C. Leave to appeal to the Supreme Court
- Chapter
30, section 3 (Act no. 104/1979), of the Code of Judicial Procedure
reads in relevant part:
“Leave to appeal may be granted only if it is
important to bring the case before the Supreme Court for a decision
with regard to the application of the law in other, similar cases or
because of the uniformity of legal practice; if there is a special
reason for this because of a procedural or other error that has been
made in the case on the basis of which the judgment is to be reversed
or annulled; or if there is another important reason for granting
leave to appeal.”
THE LAW
I. ALLEGED VIOLATION OF ARTICLE 6 OF THE CONVENTION
- The
applicant complained, under Article 6 §§ 1 and 3 (a) and
(b) of the Convention, that he had not received a fair trial since he
had been convicted of offences different from those with which he had
been charged, in that the Court of Appeal found him guilty of aiding
and abetting the offences he had been charged with as principal
offender. Furthermore, the Court of Appeal found that he had been
involved in planning the offences and compiling the relevant
documents even though he had not been charged with that. Thus, he had
not been informed of the material facts on which the accusations were
based or their legal classification, and he had not had an
opportunity to defend himself against those accusations.
The
relevant provision reads:
“1. In the determination of ... any
criminal charge against him, everyone is entitled to a fair ...
hearing ...
...
3. Everyone charged with a criminal offence
has the following minimum rights:
(a) to be informed promptly, in a language
which he understands and in detail, of the nature and cause of the
accusation against him;
(b) to have adequate time and facilities for
the preparation of his defence;
...”
A. The parties' submissions
- The
applicant argued that the Court of Appeal was bound by the
description of the offences in the indictment which did not allege
that he had committed any offences characterised as aiding and
abetting. There was no reference to any furtherance of any offences.

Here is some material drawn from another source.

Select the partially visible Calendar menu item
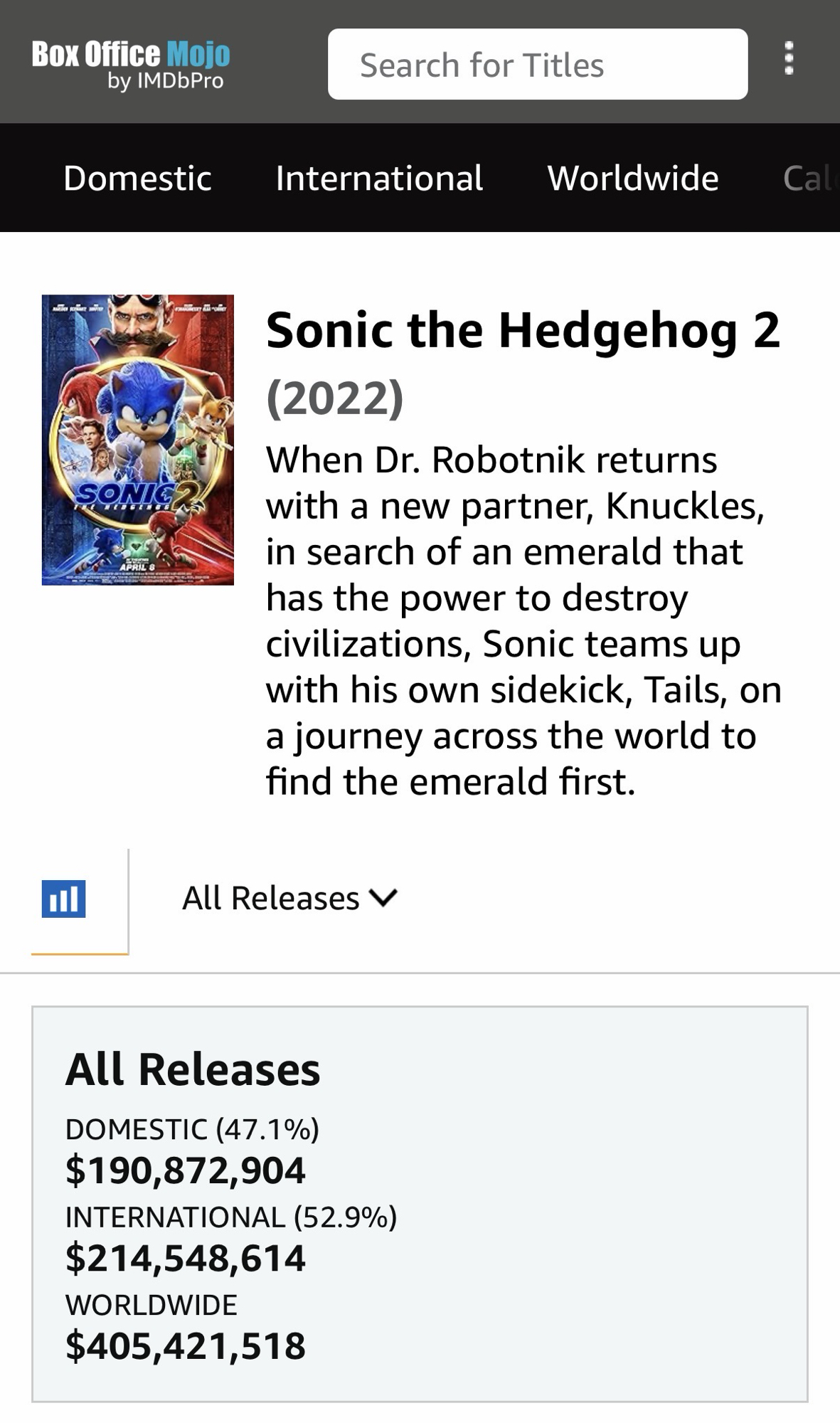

He had been charged with the principal offences and aiding and
abetting was a different offence.
- While
admitting the existence of the above statement in his writ of appeal
to the Court of Appeal (paragraph 11 above), the applicant argued
that it had been removed from its context and was to be seen as part
of his defence. At no time had he been charged with aiding and
abetting the offences.
- The
applicant contested as irrelevant the Government's view that he had
been convicted only of aiding and abetting although he had been
charged with more serious offences. The point was that he had never
been afforded an opportunity to defend himself against that
allegation or submit legal arguments. Indeed, the Supreme Court had
refused leave to appeal.
- The
Government submitted that, although the conduct described in the
judgment and in the indictment was not entirely identical, the
criminal offences of which the applicant was found guilty were
effectively the same as those described in the indictment. According
to the indictment, the applicant had, together with the managing
director, produced an application for a tax refund, based on a false
invoice and had thus attempted to evade taxes. The Court of Appeal
found that the applicant had participated in the planning of the
offences and in the preparation of the documents needed for the
commission of the offences and had thereby contributed to producing
false information to the County Tax Office. The judgment concerned
the same events as the charges insofar as the time and place and
other circumstances relating to the commission of the offences were
concerned. It was also relevant that the indictment alleged that the
applicant had run the company although he lacked an official status
in its management. In considering that the applicant's conduct only
amounted to aiding and abetting the Court of Appeal made a different
assessment of the legal relevance of his position.
- The
Government pointed out that in his writ of appeal the applicant
himself had submitted that his conduct could be described as aiding
and abetting and had addressed extensively his de facto
position in the company. He had also defended himself against the
allegation that he had given instructions to one of the co-accused in
respect of the preparation of documents. Thus, the Court of Appeal's
reclassification of the offences could not have come as a surprise to
him. He had an opportunity to defend himself already in the District
Court in respect of the possibility that his conduct as described in
the indictment could be characterised as aiding and abetting. At the
very least, he had reason to do so at the Court of Appeal hearing.
- The
Government pointed out that the offences of which the applicant had
been convicted were less serious than the ones with which he had been
charged and that the Court of Appeal had reduced his sentence. Had
the Court of Appeal exceeded the limits within which the court must
stay when classifying an offence or failed to hear the applicant, the
Supreme Court would have granted him leave to appeal.
B. The Court's assessment
- The
Court reiterates that when determining whether Article 6 of the
Convention has been complied with, it must take into account the
proceedings as a whole. Furthermore, the guarantees in Article 6 §
3 are specific aspects of the right to a fair trial set forth in
general in Article 6 § 1 (see, inter alia, Foucher v.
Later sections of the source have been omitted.